3. The exposure of water in divided currents to the air by passing it through a sieve has been proposed as a means of purifying water, but it is inefficient when trusted to alone. Plants in reservoirs help to absorb organic matter; and fish, by destroying small crustaceans, have been found useful. Hard waters do not bear exposure to light, as a thick green growth of chara occurs, which may block pipes, and give a bitter taste to the water.
4. The Addition of Chemical Substances.—(1) Clarke’s process consists in adding milk of lime, i.e. an emulsion of quicklime with water, to the water in the reservoir on a large scale. By this means calcium carbonate is precipitated, but no effect is produced on calcium and magnesium sulphates and chlorides. The hardness of the Thames water can thus be reduced from 16° to 3° or 4° (Clarke’s scale). The calcium carbonate carries down with it suspended and possibly dissolved organic matter. In the Porter-Clarke process lime-water, i.e. milk of lime diluted, and the excess of lime separated by settlement or filtration, is mixed with the water to be purified, the water being freed from the precipitated calcium carbonate either by subsidence or by being forced through a filter of stretched canvas.
(2) Carbonate of Soda added to boiling water throws down calcium carbonate, and possibly lead if present. Much less is required when added to boiling than to cold water. Maignen’s process consists in adding anti-calcaire powder, containing chiefly carbonate of soda, lime, and alum.

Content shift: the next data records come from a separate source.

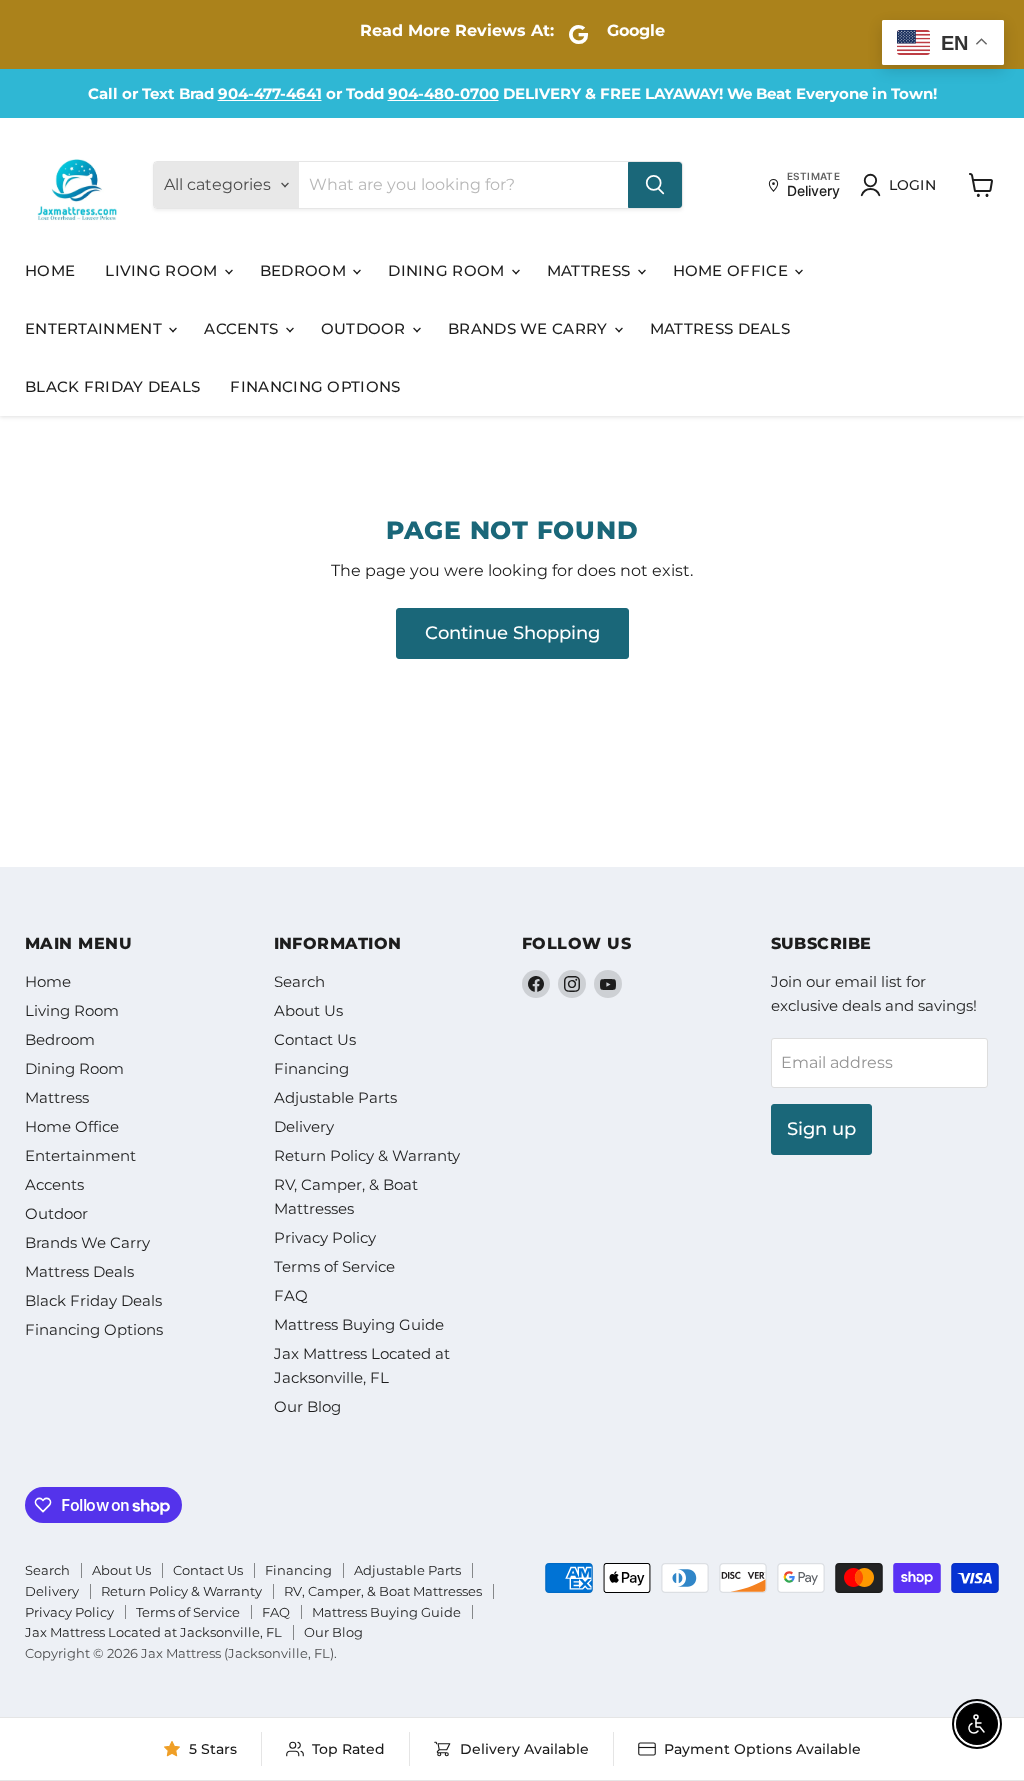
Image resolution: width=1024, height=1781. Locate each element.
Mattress (591, 270)
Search (299, 981)
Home (50, 270)
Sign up (821, 1129)
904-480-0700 (443, 93)
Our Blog (307, 1406)
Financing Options (315, 386)
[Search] (655, 185)
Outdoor (365, 328)
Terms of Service (334, 1266)
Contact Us (315, 1039)
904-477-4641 (270, 93)
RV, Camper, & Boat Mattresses (383, 1591)
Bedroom (305, 270)
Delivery (304, 1126)
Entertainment (95, 328)
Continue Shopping (512, 633)
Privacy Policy (325, 1237)
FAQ (291, 1295)
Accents (243, 328)
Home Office (733, 270)
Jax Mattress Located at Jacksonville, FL (153, 1632)
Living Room (163, 270)
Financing (311, 1068)
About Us (308, 1010)
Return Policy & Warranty (367, 1155)
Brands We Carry (530, 328)
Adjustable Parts (335, 1097)
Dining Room (448, 270)
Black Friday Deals (112, 386)
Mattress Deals (720, 328)
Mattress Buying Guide (359, 1324)
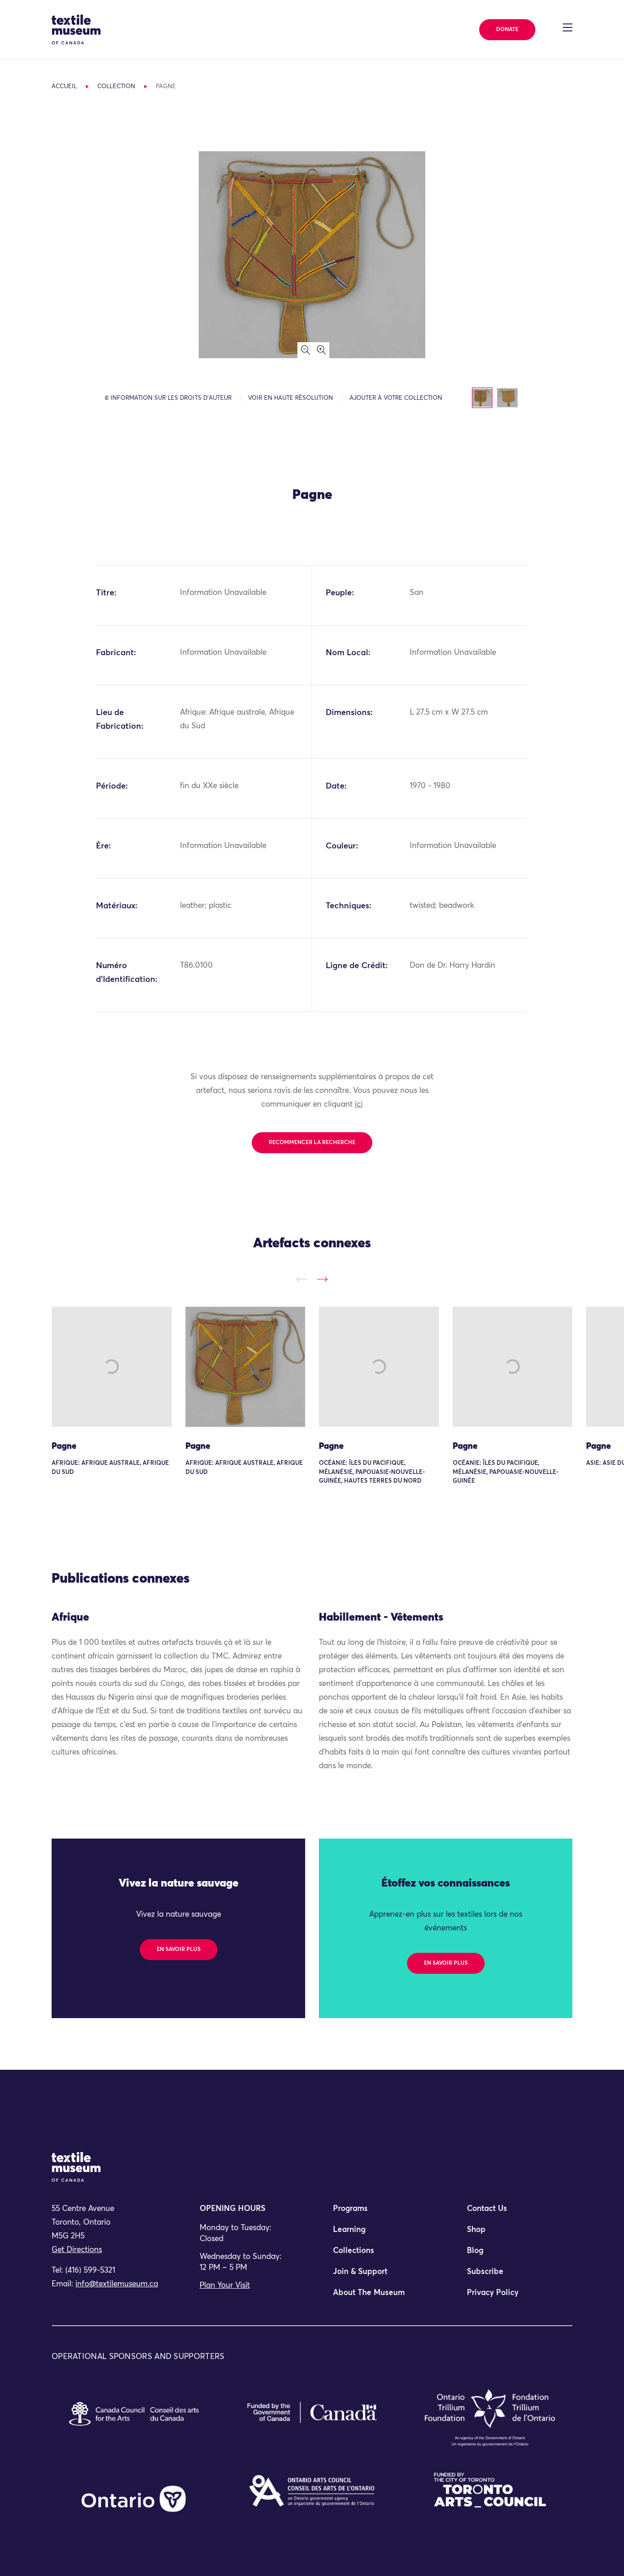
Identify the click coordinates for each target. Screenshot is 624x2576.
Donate (507, 29)
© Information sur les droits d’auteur (168, 398)
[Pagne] (112, 1367)
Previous (301, 1279)
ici (359, 1104)
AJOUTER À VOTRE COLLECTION (395, 398)
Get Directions (77, 2250)
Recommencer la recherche (312, 1142)
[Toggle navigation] (567, 27)
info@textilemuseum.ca (116, 2284)
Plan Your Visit (225, 2286)
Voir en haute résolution (290, 398)
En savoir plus (179, 1949)
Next (322, 1279)
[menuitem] (378, 2212)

(3) Aluminous salts are very effectual in removing suspended organic matter, if the water contains calcium carbonate. On the addition of alum, calcium sulphate and aluminium hydrate are formed, both of which fall to the bottom, carrying with them other impurities. The amount of alum required is about 6 grains per gallon of water. If the water is not hard, a little calcium chloride and carbonate of soda should be put in before the alum is added, in order that a precipitable substance may be formed.
(4) Potassium permanganate readily removes the offensive smell of stagnant water, but it gives a yellow tint to the water. The addition of a little alum will help to carry down the decomposed permanganate.

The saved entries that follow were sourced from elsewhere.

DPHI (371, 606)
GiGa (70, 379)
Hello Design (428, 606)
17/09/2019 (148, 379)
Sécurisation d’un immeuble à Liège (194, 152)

(5) Perchloride of Iron, in the proportion of 2½ grains to a gallon of water, has been found to completely purify water from finely suspended organic matters and clay.
(6) More recently, other substances, such as iodine and hyposulphite of soda, have been recommended. These are supposed to act by sterilizing the water, and iodine in suitable quantities undoubtedly effects this.

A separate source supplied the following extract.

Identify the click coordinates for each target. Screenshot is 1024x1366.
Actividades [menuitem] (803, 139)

Chemical processes for the purification of water, with the exception of the softening process, are not to be recommended for general use. Efficient filtration, or boiling, is safer than chemical treatment; and it would only be justifiable to trust to the latter, when, as in a military campaign, an attempt at purification was necessary, and no means were available for filtering or boiling water.
7. Filtration.—The object of filtration is to remove the impurities of water. The most dangerous impurities are suspended in it, especially the microbes causing infectious diseases. Hence the most perfect filter is the one which most completely prevents the passage through it of microbes. If the water supply is pure, domestic filtration is not only useless, but likely to do more harm than good. This is true for such upland surface waters as those supplied to Liverpool, Glasgow, and Manchester; for such deep well-water supplies as those of Brighton (deep chalk), of Nottingham (new red sandstone), and others, when pumped from wells remote from inhabited houses. For upland surface waters known to attack lead pipes, filtration through charcoal or spongy iron may be advisable; for river water, filtration through a germ-proof filter is best.
Filtration on a large scale is generally carried on as follows:—A preliminary step consists in collecting the water into settling reservoirs, wherein the more bulky substances subside. The water is then filtered through beds of gravel and sand, containing perforated tubular drains below, into which the filtered water flows. The drains are covered by a bed of gravel about 3 feet deep, over which is spread a layer of sand about 1½ to 2 feet deep. Sharp angular particles of sand are the best; and the gravel should gradually increase in its coarseness as it descends.